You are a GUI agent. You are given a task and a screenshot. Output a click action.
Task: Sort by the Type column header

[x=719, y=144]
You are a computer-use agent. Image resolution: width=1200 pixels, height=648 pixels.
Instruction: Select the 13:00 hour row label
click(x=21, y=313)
--
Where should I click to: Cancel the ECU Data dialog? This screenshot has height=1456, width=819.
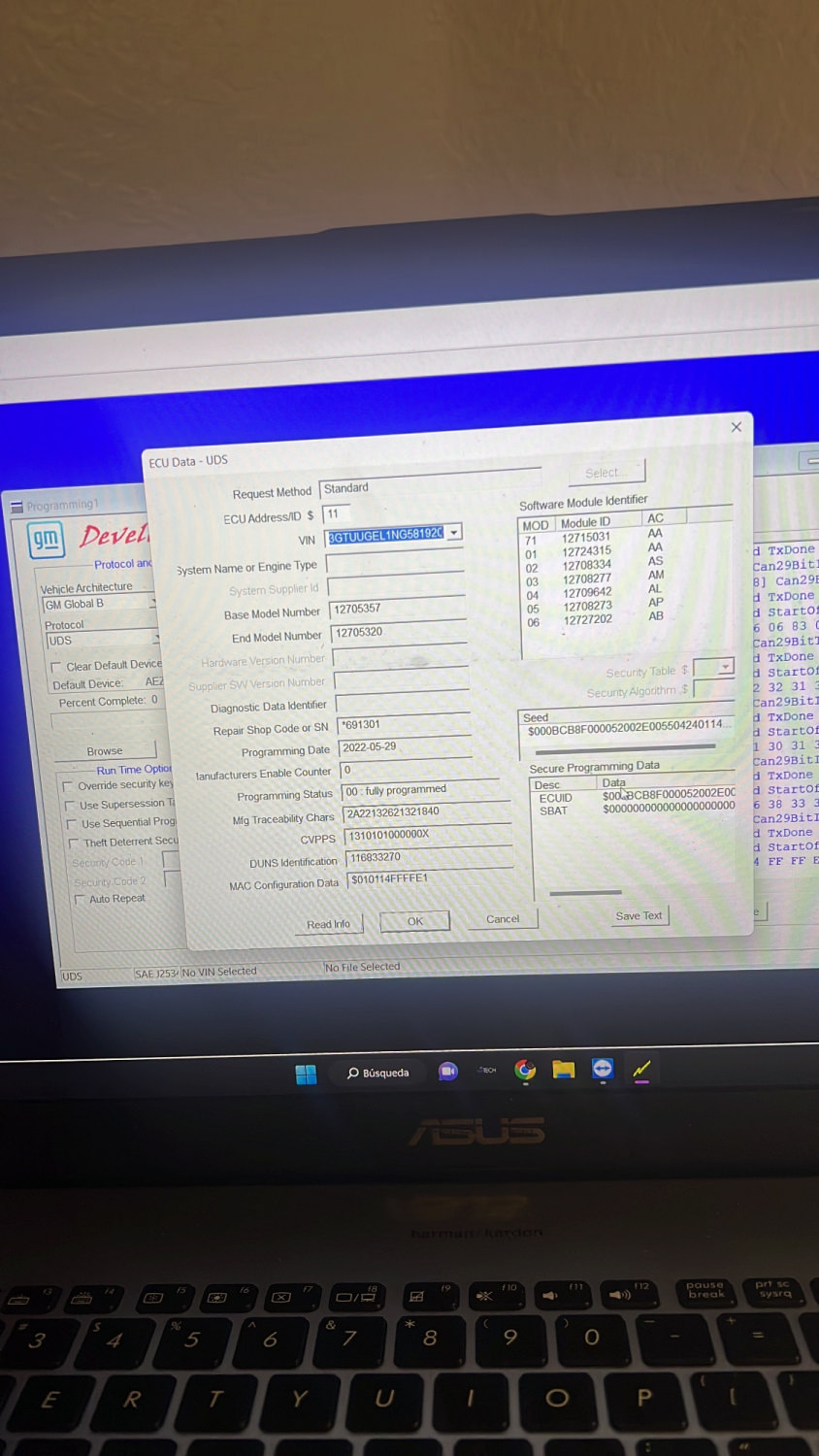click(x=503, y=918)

Work instruction: In the data, how many lines hold the word "agent"? State that number alone.

Result for this task: 2